No es esa la función de un gobierno autonómico. La suya es gobernar en el territorio de la Comunidad y en el marco de las competencias transferidas. Ninguna lo ampara para hacer de oposición al Gobierno; al utilizarlas con esta finalidad se produce una desviación de poderes y recursos, que vulnera el espíritu de la Constitución, o su misma letra como ha sido el caso extremo de la Generalitat de Cataluña, que obligó al Gobierno a aplicar el artículo 155.
Los partidos políticos como instrumento fundamental, pero no único, de la formación de la voluntad popular y de la participación política sirven principalmente a la oposición para “su oposición”. El Gobierno, como institución enmarcada en los límites constitucionales, en el ejercicio de sus funciones no debe recurrir al partido o partidos que lo sostienen parlamentariamente.

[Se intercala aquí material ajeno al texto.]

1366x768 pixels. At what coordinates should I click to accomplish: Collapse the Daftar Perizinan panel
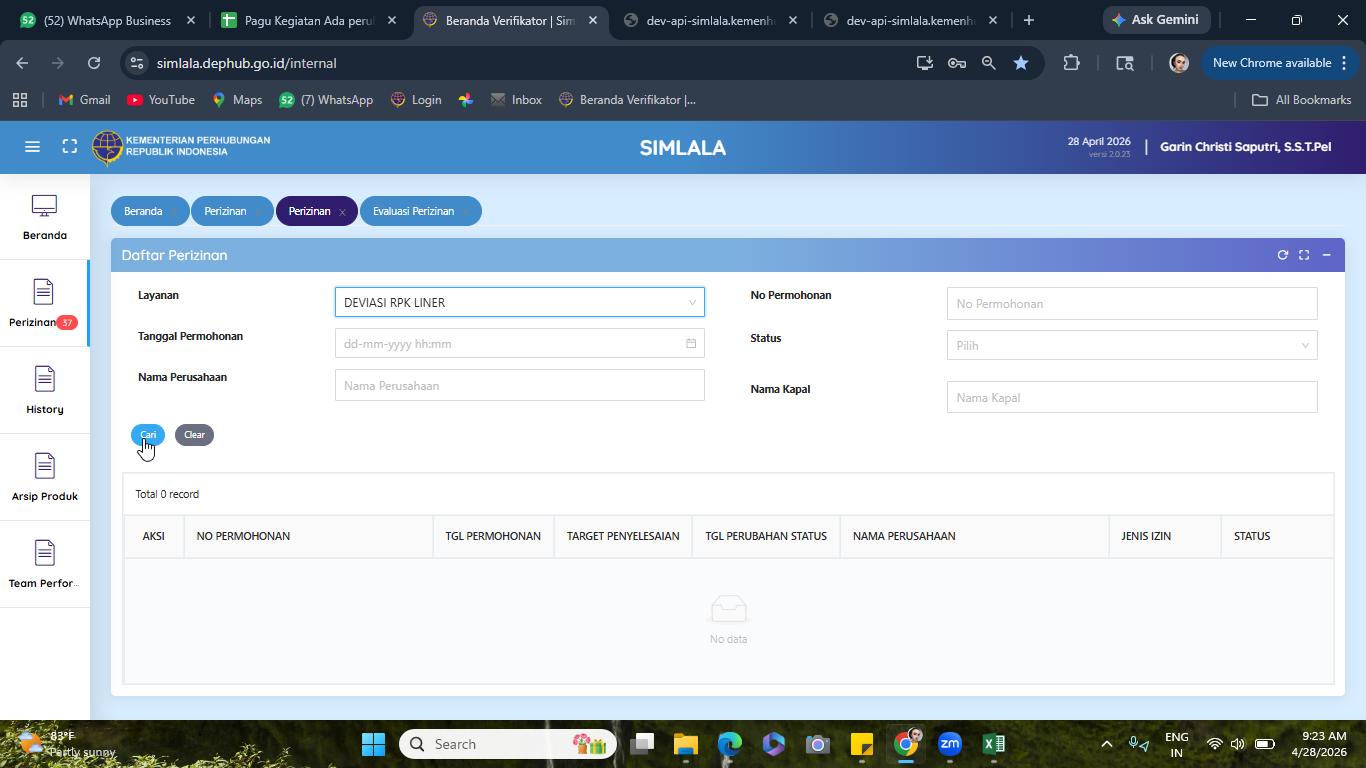click(x=1326, y=255)
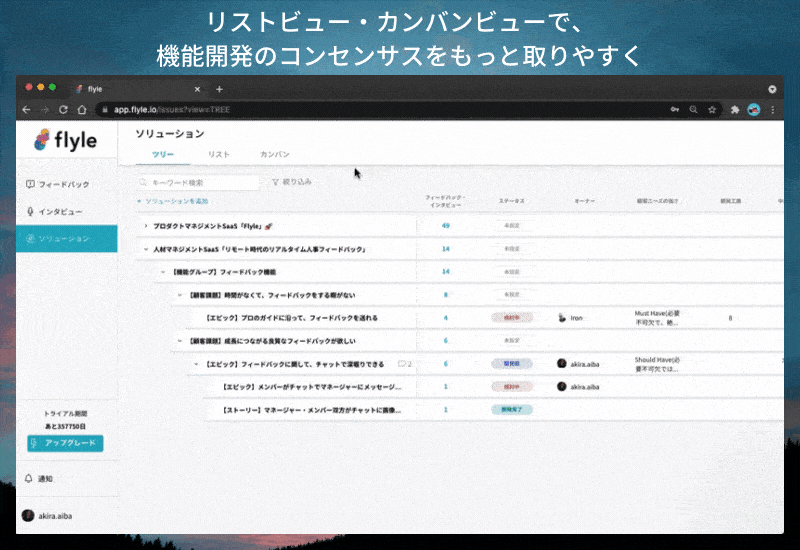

La oposición aprovecha su ventaja, también con demasiada frecuencia, de manera desleal y abusiva utilizando al partido como ariete para intentar demoler al Gobierno. Si además el líder del primer partido de la oposición --que es quien marca el tono opositor general-- añade una impronta de dura crispación al ejercicio de la oposición, entonces se produce una disfunción que lastra la gobernabilidad del país. Algo grave en circunstancias normales y extraordinariamente grave en la excepcionalidad actual.
Porque la gobernabilidad del país la aseguran tanto la acción del Gobierno como la acción de la oposición, que goza de la potestad de controlar al Gobierno en sede parlamentaria y, cuando difiera de sus políticas, viene obligada a presentar alternativas comprensibles y factibles. “Miente, “miente”, “miente”, no es un esbozo de alternativa, todo lo más es una apreciación personal pendiente de prueba.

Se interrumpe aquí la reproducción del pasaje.